Rather than thinking of the world in terms of liberal and conservative, I like thinking about how Christians of various kinds fall into similar groupings. For example, Zealots are those social activists who are passionately committed to political action. Essenes react negatively to Zealots, warning them against putting their faith in politics.

There were also polarized parties in the early church. While we often love to talk about the unity of Acts 2, when believers were “all of one mind,” I think Luke’s depiction of the church is a bit more rosy than other evidence indicates. There were disagreements between Greek and Hebrew Jewish Christians. They fought over gender equality. They fought over food regulations. They fought over circumcision. They fought over how literally to understand resurrection. They fought over who was in charge. Of course, the most sanctimonious ones claimed they simply followed Christ.

They struggled to figure out how to deal with slavery, classism, and their relationship to a pagan government. Sound familiar? Of course, Paul’s words to the Corinthians give disputing groups some guidance on how to treat each other. Basically, if you can’t be loving, at least be civil! And while he acknowledges that some members may be jerks (what he called “body parts you do not display in public“), they may also play an essential function.

I believe our contemporary polarization is not some aberration from the ideal early church, but entirely consistent with the action of the Holy Spirit within a group of highly committed political and religious people.
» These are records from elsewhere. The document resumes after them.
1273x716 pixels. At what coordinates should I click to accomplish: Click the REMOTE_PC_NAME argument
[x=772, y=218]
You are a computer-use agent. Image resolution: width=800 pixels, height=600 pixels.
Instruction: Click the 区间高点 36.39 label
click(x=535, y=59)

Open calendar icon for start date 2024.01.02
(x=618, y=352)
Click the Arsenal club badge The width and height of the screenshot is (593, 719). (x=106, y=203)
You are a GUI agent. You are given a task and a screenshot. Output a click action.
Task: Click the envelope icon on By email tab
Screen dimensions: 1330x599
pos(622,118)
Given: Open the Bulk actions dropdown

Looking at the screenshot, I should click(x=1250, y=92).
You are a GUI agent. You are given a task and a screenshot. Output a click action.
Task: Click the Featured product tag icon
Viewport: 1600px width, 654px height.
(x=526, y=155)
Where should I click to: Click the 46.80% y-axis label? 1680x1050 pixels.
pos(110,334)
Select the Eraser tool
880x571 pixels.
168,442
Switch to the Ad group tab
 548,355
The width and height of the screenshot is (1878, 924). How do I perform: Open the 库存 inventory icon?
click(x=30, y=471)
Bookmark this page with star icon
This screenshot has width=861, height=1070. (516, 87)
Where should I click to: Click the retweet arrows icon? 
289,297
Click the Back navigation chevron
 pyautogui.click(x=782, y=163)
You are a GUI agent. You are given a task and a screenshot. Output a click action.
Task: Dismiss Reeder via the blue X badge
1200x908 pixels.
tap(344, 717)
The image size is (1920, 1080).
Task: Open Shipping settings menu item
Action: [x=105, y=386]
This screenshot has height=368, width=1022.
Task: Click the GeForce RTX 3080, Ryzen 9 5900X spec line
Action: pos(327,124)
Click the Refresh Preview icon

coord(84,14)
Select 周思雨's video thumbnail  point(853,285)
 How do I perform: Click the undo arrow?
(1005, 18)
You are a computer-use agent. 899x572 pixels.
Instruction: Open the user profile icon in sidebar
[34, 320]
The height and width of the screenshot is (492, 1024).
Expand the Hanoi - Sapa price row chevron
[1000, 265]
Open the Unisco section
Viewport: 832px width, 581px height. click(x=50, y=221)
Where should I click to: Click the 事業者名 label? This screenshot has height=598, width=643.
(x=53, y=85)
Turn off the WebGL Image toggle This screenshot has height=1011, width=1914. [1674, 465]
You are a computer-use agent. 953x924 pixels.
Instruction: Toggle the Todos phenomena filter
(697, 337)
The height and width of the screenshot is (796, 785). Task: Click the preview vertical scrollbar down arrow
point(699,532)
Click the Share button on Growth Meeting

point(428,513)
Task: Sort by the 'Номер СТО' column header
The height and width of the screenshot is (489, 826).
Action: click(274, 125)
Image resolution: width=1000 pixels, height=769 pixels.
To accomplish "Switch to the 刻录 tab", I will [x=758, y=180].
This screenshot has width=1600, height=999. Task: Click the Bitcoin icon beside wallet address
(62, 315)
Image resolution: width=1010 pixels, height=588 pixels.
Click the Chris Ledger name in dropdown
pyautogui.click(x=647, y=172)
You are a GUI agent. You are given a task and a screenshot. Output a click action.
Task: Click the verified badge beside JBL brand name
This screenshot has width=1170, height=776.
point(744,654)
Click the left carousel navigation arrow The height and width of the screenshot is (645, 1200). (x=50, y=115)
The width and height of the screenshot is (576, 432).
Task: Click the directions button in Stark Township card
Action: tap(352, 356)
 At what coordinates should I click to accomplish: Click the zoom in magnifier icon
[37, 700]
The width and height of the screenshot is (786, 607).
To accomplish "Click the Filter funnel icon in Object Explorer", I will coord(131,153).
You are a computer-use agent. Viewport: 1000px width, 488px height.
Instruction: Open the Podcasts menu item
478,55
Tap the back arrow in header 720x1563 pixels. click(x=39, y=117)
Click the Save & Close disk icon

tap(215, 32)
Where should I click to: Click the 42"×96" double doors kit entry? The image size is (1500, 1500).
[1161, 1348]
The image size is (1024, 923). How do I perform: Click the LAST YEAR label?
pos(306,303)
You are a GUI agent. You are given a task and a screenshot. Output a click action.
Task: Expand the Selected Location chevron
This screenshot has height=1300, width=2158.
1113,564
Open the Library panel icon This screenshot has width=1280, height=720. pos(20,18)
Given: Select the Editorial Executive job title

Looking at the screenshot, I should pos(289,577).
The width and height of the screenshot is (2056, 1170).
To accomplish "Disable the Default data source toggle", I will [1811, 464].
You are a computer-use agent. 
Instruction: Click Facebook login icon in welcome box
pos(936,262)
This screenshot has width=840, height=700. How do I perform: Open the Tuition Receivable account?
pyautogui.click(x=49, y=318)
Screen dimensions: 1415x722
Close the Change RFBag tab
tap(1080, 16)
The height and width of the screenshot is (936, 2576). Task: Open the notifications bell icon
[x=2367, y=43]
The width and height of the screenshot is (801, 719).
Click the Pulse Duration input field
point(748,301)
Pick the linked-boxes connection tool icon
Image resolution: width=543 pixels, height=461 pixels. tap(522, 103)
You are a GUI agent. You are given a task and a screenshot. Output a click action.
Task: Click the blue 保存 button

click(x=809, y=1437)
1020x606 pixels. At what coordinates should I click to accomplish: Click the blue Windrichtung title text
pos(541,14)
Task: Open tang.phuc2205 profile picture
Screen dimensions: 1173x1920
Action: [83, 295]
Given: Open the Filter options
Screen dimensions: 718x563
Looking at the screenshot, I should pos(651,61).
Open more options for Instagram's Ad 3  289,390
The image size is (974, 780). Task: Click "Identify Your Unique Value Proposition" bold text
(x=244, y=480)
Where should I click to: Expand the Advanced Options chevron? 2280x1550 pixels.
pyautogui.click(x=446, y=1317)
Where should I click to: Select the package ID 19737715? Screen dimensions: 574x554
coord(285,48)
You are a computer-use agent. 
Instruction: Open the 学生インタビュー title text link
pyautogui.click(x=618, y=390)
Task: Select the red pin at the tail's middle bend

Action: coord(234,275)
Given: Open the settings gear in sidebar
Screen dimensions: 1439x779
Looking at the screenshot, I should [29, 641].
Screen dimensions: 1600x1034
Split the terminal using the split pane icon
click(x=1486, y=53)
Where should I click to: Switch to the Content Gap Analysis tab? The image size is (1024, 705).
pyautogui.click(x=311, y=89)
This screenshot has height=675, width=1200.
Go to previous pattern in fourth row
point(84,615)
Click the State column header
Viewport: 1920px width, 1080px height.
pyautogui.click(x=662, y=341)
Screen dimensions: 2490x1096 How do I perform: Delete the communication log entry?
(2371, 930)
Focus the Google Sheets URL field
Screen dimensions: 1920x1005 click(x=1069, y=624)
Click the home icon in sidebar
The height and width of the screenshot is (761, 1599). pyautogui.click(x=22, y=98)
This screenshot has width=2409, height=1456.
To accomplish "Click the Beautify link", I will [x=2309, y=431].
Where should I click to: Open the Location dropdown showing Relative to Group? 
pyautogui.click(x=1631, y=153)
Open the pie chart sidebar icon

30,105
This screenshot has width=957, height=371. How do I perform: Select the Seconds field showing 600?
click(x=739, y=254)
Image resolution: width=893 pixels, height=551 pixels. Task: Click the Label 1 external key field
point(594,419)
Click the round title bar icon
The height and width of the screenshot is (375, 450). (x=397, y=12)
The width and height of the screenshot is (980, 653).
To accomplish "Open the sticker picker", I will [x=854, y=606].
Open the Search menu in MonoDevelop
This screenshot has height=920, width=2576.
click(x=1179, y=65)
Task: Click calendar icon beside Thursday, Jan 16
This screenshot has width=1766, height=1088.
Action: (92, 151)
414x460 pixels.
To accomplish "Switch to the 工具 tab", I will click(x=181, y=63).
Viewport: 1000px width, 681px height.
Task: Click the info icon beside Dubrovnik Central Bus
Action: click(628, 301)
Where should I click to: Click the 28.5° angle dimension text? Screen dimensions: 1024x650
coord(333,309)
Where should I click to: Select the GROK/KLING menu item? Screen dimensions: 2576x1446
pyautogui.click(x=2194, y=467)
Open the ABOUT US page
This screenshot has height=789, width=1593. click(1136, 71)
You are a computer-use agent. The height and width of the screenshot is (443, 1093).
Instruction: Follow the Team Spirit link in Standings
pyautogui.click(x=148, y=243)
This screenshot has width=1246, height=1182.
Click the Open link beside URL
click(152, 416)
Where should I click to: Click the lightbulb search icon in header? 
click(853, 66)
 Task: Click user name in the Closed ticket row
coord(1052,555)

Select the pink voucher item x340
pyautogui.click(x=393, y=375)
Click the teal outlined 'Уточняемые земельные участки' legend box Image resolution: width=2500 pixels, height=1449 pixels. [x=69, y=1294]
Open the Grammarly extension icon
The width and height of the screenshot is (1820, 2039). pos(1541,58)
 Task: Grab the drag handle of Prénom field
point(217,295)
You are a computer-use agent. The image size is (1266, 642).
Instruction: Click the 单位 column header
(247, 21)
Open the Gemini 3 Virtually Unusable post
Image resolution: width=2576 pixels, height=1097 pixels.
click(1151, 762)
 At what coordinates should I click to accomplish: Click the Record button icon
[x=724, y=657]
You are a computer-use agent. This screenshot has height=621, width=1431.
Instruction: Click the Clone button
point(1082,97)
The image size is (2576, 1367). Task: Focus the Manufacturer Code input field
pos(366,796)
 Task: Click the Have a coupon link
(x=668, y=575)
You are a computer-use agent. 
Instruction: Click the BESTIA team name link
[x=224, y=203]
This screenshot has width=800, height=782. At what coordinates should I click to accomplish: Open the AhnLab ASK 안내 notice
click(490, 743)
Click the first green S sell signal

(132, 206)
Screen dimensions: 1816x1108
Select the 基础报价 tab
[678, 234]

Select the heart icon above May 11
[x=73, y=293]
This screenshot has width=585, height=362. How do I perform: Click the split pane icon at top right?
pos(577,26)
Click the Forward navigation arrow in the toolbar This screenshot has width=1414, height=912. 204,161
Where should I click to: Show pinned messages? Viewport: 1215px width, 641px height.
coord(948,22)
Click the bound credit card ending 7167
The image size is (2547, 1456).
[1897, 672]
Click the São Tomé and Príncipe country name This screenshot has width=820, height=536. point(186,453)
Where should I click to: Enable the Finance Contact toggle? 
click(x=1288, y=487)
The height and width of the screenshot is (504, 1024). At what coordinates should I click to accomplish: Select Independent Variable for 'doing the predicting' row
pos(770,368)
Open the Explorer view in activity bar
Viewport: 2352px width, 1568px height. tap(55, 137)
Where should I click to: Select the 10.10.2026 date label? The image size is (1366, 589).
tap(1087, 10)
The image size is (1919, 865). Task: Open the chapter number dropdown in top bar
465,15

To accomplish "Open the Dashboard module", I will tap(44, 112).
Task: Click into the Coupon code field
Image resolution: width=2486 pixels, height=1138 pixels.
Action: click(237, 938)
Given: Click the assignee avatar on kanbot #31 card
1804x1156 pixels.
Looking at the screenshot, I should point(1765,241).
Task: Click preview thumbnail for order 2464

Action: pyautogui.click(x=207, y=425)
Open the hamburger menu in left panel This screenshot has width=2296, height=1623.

In any given conflict, there will be winners and losers, as there were from the debates before, and the terms of debate will shift, and we’ll be arguing about something else fifty years hence. But if we don’t look at the history of these disputes, and only focus on the rosy picture of church unity in Acts, we will never really ask, or learn, or care what God is doing, right now, in the midst of this debate. How has God acted before? Where would you have stood in the circumcision debate? In the food-sacrificed-to-idols debate? In the women-in-leadership debate? In the prohibition debate? In the civil rights debate? Are your religious and political attitudes closer to the Pharisees, the Essenes, the Zealots, or the Sadducees? We’re really good at finding prooftexts for our own beliefs in scripture. Can we also find examples of how to talk about those beliefs?